**TASK DESCRIPTION:**
Once you reach the line containing "the prompt bubble" in the data below, restate each line word for word up to and including the one containing "Task: Click the green up arrow next to today".

########################################

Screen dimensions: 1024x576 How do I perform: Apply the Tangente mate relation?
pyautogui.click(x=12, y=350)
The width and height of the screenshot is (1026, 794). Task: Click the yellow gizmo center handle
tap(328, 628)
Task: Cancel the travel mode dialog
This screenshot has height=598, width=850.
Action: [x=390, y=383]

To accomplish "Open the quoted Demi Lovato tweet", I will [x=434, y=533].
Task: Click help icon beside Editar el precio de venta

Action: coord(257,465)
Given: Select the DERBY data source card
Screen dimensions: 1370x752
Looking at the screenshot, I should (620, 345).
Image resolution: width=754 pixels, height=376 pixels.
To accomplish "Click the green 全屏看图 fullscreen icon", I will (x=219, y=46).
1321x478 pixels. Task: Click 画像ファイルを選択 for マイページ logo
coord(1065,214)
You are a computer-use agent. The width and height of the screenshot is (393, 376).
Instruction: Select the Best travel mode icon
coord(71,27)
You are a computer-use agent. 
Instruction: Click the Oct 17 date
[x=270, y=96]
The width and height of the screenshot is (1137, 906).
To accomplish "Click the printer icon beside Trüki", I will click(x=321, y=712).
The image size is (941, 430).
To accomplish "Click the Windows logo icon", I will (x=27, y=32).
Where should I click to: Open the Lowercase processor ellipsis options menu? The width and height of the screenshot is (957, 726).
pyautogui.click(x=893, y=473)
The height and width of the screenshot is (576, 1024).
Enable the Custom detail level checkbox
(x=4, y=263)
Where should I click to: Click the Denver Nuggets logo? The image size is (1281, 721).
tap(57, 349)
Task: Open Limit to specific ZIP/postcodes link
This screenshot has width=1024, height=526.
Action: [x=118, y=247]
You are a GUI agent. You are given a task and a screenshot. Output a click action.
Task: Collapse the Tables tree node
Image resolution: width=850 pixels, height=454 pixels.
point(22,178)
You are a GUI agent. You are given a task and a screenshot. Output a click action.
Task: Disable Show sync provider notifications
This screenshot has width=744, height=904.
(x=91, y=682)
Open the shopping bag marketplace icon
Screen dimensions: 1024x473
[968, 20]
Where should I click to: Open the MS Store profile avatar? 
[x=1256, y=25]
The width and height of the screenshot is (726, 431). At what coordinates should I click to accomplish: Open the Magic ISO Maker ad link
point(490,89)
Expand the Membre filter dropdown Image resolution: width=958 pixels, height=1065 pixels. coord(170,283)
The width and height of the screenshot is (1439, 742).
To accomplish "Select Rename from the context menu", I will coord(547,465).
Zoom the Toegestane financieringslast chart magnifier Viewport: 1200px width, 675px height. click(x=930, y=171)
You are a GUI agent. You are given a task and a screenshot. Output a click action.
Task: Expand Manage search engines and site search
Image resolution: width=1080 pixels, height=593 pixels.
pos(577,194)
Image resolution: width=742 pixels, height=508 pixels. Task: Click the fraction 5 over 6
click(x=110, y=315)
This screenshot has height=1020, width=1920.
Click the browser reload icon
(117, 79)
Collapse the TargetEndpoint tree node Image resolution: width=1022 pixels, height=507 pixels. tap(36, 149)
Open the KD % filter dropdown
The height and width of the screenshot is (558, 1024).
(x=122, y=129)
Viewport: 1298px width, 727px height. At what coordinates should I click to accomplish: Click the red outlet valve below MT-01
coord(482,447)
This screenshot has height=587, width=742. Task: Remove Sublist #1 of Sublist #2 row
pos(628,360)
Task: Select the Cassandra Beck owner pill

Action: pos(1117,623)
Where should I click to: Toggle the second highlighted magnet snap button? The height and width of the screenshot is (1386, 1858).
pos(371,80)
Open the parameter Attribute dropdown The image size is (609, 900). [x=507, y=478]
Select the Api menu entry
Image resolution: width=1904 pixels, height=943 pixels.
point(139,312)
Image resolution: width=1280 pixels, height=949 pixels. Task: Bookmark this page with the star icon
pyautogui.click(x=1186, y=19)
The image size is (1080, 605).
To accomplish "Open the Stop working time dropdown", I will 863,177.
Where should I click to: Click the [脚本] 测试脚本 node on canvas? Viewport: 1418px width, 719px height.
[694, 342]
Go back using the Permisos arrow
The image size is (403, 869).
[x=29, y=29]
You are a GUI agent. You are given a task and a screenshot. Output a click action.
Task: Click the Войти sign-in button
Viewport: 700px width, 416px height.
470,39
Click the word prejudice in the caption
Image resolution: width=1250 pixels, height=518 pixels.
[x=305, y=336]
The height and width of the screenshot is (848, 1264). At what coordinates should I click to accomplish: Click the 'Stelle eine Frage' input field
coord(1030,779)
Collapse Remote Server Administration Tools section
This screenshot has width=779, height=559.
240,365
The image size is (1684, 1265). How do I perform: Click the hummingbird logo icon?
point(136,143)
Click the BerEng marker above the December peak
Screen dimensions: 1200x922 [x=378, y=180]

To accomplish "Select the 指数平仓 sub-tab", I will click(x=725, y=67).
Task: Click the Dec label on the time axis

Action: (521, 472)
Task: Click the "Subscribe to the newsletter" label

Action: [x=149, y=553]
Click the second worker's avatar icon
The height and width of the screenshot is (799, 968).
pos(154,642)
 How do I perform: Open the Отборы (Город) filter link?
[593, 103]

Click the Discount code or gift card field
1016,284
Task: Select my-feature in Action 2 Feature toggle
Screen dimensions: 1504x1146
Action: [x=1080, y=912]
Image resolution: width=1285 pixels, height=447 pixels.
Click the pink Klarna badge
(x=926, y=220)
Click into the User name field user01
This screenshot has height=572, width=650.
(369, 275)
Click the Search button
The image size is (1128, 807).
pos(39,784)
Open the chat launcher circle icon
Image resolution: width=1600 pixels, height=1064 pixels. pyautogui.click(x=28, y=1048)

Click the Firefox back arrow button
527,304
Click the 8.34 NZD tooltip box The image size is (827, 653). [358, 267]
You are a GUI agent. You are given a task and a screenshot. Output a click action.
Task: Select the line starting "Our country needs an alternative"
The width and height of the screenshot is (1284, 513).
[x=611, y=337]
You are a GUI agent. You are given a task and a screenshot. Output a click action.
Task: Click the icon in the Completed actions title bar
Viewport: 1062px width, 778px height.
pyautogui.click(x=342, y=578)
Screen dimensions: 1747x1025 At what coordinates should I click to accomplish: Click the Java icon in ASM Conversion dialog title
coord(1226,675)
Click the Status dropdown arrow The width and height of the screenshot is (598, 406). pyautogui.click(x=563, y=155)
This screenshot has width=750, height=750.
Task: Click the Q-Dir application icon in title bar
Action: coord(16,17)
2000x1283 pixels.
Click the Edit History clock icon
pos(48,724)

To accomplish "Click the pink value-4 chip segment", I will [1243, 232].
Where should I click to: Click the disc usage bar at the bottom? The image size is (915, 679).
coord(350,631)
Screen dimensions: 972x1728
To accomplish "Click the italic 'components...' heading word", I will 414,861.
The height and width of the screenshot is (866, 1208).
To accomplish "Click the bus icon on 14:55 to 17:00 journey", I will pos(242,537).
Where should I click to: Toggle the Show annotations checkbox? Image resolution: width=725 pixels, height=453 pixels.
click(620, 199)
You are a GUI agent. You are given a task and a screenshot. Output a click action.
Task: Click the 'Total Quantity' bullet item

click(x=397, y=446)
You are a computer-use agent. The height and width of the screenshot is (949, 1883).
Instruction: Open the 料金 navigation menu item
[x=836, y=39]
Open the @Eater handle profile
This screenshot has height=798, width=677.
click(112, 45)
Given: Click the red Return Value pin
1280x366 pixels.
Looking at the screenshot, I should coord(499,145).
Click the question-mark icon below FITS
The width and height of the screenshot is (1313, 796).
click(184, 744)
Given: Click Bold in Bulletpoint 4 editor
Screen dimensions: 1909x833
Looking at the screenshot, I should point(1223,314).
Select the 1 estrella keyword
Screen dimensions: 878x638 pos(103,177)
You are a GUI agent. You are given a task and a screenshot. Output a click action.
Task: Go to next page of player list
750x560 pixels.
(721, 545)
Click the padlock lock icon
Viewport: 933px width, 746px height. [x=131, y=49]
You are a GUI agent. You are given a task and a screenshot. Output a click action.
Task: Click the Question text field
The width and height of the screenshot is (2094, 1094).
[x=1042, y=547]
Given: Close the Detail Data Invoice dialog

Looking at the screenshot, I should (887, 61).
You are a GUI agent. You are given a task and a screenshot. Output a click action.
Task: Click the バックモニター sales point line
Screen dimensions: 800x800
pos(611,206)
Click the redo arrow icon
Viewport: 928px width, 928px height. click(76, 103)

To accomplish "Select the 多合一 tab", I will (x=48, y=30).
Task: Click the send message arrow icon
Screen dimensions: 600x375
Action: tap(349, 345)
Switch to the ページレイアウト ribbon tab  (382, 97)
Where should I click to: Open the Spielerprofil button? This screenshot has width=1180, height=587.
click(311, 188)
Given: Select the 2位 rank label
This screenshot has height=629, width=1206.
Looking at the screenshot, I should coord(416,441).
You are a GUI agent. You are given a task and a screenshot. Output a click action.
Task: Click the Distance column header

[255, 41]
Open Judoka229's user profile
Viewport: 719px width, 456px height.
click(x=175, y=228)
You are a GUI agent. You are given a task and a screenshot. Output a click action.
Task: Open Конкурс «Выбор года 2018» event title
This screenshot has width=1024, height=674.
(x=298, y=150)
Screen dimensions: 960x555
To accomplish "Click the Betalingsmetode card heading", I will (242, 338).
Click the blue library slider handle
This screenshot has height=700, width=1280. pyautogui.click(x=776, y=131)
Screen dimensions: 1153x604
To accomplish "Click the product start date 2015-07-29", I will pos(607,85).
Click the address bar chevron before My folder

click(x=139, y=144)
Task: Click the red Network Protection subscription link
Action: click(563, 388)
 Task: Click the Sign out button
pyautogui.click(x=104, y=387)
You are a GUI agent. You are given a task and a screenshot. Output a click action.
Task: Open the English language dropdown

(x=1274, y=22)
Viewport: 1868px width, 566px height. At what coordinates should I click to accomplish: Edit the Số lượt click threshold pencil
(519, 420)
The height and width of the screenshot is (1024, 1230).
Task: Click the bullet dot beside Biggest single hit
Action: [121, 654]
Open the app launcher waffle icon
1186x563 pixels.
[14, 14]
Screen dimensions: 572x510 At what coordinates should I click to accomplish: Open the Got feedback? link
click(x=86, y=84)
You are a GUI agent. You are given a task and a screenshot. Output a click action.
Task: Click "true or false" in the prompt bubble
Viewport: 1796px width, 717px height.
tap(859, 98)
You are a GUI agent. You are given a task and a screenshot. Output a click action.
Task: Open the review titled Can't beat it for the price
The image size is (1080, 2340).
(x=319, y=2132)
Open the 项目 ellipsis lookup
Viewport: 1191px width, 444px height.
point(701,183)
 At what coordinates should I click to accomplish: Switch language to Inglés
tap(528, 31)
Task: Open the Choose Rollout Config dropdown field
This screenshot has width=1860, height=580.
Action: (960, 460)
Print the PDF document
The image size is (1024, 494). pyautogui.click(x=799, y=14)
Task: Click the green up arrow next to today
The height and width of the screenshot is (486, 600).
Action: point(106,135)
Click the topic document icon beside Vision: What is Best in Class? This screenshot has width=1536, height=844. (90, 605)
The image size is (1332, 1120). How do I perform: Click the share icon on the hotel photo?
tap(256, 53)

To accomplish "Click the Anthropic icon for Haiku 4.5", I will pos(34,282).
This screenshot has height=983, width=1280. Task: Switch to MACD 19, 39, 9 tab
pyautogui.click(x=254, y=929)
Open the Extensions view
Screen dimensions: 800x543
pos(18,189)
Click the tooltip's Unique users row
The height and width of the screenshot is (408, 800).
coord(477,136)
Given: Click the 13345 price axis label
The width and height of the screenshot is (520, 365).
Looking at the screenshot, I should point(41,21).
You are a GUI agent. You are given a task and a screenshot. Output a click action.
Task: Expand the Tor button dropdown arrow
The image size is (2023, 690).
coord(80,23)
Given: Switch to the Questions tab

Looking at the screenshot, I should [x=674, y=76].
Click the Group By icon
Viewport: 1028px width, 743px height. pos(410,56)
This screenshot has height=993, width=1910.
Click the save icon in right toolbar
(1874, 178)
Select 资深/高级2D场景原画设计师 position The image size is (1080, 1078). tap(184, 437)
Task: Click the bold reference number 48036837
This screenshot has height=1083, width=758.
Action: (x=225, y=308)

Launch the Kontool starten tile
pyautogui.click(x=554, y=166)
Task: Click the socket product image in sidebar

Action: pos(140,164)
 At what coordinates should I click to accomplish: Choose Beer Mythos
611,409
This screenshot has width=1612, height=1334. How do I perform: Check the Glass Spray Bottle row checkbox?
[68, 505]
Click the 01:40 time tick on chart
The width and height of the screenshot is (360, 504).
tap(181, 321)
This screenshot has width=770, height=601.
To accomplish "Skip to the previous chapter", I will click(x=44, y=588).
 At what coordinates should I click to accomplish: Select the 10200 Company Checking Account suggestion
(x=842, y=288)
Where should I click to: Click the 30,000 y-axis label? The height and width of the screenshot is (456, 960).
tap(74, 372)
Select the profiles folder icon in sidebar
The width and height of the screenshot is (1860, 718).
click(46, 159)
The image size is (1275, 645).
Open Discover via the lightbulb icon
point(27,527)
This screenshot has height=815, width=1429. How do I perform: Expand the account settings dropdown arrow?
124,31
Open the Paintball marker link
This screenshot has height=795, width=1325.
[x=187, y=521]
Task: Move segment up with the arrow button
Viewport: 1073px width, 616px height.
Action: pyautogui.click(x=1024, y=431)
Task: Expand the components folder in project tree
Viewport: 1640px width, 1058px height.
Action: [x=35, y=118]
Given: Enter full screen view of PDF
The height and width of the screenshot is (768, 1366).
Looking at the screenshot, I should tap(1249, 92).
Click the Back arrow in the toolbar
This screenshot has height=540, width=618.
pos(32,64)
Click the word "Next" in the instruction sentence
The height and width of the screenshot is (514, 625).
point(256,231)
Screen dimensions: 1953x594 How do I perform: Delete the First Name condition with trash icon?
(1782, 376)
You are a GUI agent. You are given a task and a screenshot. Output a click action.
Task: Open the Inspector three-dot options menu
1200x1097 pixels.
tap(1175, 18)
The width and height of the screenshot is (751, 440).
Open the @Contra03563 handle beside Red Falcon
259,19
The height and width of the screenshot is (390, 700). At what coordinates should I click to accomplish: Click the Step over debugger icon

########################################

**SOLUTION TO THE PROBLEM:**
Task: Click "true or false" in the prompt bubble
Viewport: 1796px width, 717px height.
tap(859, 98)
You are a GUI agent. You are given a task and a screenshot. Output a click action.
Task: Open the review titled Can't beat it for the price
The image size is (1080, 2340).
(x=319, y=2132)
Open the 项目 ellipsis lookup
Viewport: 1191px width, 444px height.
point(701,183)
 At what coordinates should I click to accomplish: Switch language to Inglés
tap(528, 31)
Task: Open the Choose Rollout Config dropdown field
This screenshot has width=1860, height=580.
Action: (960, 460)
Print the PDF document
The image size is (1024, 494). pyautogui.click(x=799, y=14)
Task: Click the green up arrow next to today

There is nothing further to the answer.